El USB estándar tal y como lo conocemos, es decir, el USB 2.0, ha sido siempre uno de los grandes referentes en cuanto a conexión de aparatos electrónicos. A pesar de que una versión superior puede mejorar las velocidades de transferencia de datos, lo cierto es que este sistema universal ofrece unas características especiales que ningún otro componente puede igualar. Te explicamos algunos casos específicos en los que puedes sacarle mayor provecho.
A lo largo de la historia tecnológica hemos ido pasando por varias etapas en las que se han dado a conocer todas las clases de conectores USB que han ido surgiendo.

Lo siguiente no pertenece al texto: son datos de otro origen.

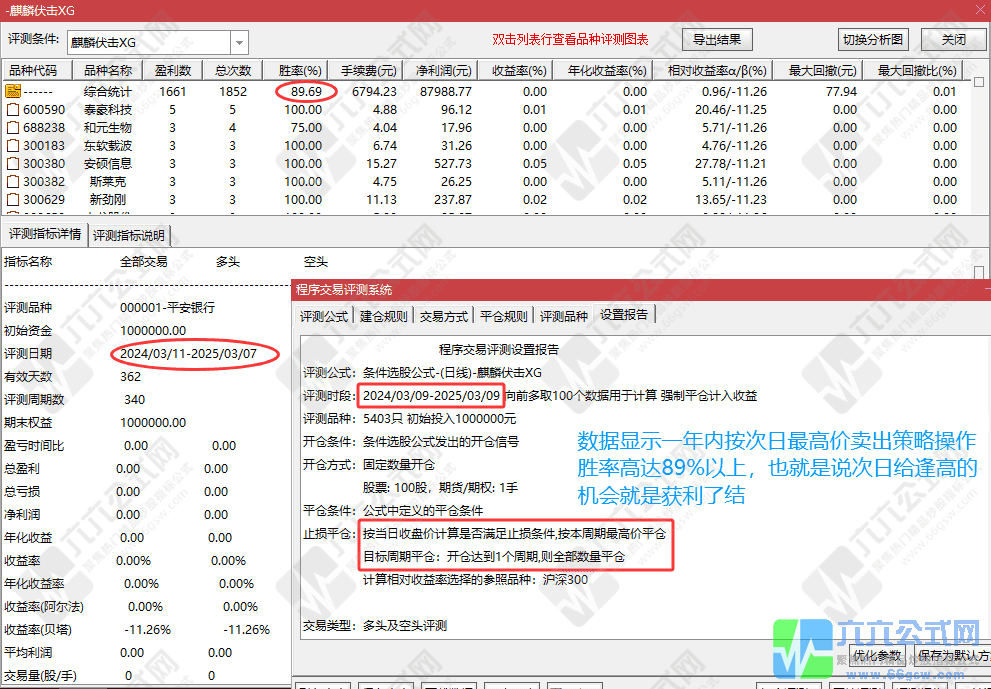Click the document icon for stock 688238
Screen dimensions: 991x689
[x=13, y=128]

Aunque parezca mentira, uno de los más usados sigue siendo el de tipo A, es decir, el de toda la vida, y que es compatible con muchos de los dispositivos que podemos tener en casa. Pero, más adelante, surgieron otras gamas que optimizan notablemente el rendimiento y potencian la energía a grandes niveles, siendo el caso del USB-C.
Por lo tanto, en la mayoría de los casos, siempre es conveniente hacer uso de las nuevas tendencias para permitir una mayor productividad en todos nuestros productos tecnológicos. Sin embargo, hay que tener en cuenta que un dispositivo USB 2.0 puede ser más beneficioso de lo que crees. Y si tienes alguno de estos cables o pendrives guardados en un cajón, te contamos las dos principales ventajas que aguardan frente a los accesorios USB 3.0 más modernos.

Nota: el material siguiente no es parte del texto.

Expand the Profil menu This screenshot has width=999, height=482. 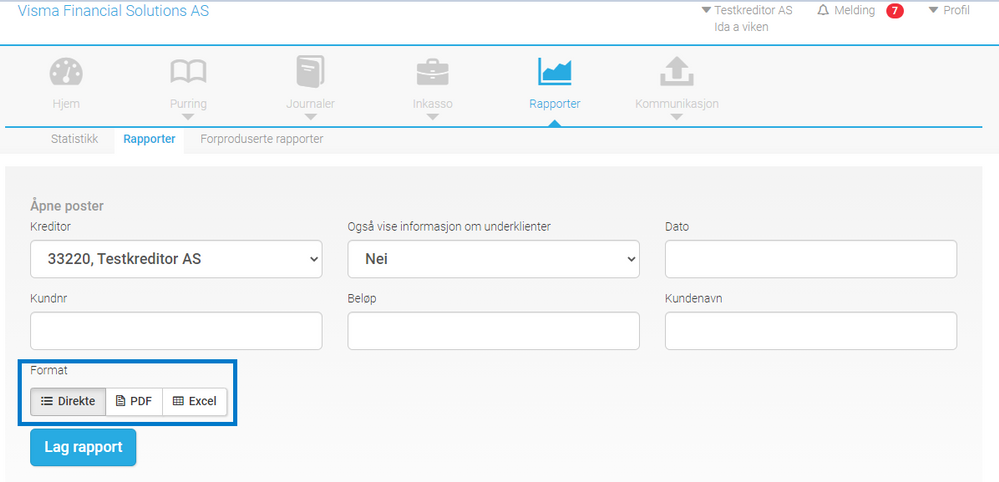(949, 10)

Si el periférico que se conecta requiere poco ancho de banda
Estamos de acuerdo en que el USB 3.0 ofrece velocidades superiores, incluso 10 veces más que los estándares más básicos. Pero eso no quiere decir que los accesorios que conectemos vayan a mejorar la transmisión de información en exceso. Muchas veces nos equivocamos con este concepto, ya que un teclado, un ratón o una impresora solo les basta con tasas de transferencias inferiores y el USB 2.0 funcionará perfectamente para nutrir de conectividad a todos estos dispositivos sin causar ningún tipo de interferencia.
De hecho, la conexión de un USB 3.0 puede llegar incluso a ser contraproducente y generar ruido electromagnético en el espectro 2,4 GHz. En los ejemplos de periféricos que hemos expuesto, podemos contemplar una serie de acontecimientos irregulares que, incluso, puedes comprobar por ti mismo.
Esto puede causar que los movimientos de un ratón no sean eficientes, manifestando un lag constante cada vez que se desliza el puntero por la pantalla del ordenador. También puede ocurrir que haya retraso en las pulsaciones de las teclas en un teclado. No obstante, esta situación no va a impedir que conectes un cable USB 3.0 si no tienes a mano otro de anterior generación, ya que puede comportarse como un cable 2.0. Aun así, los 480 Mbps del USB 2.0 suelen ser más que suficientes.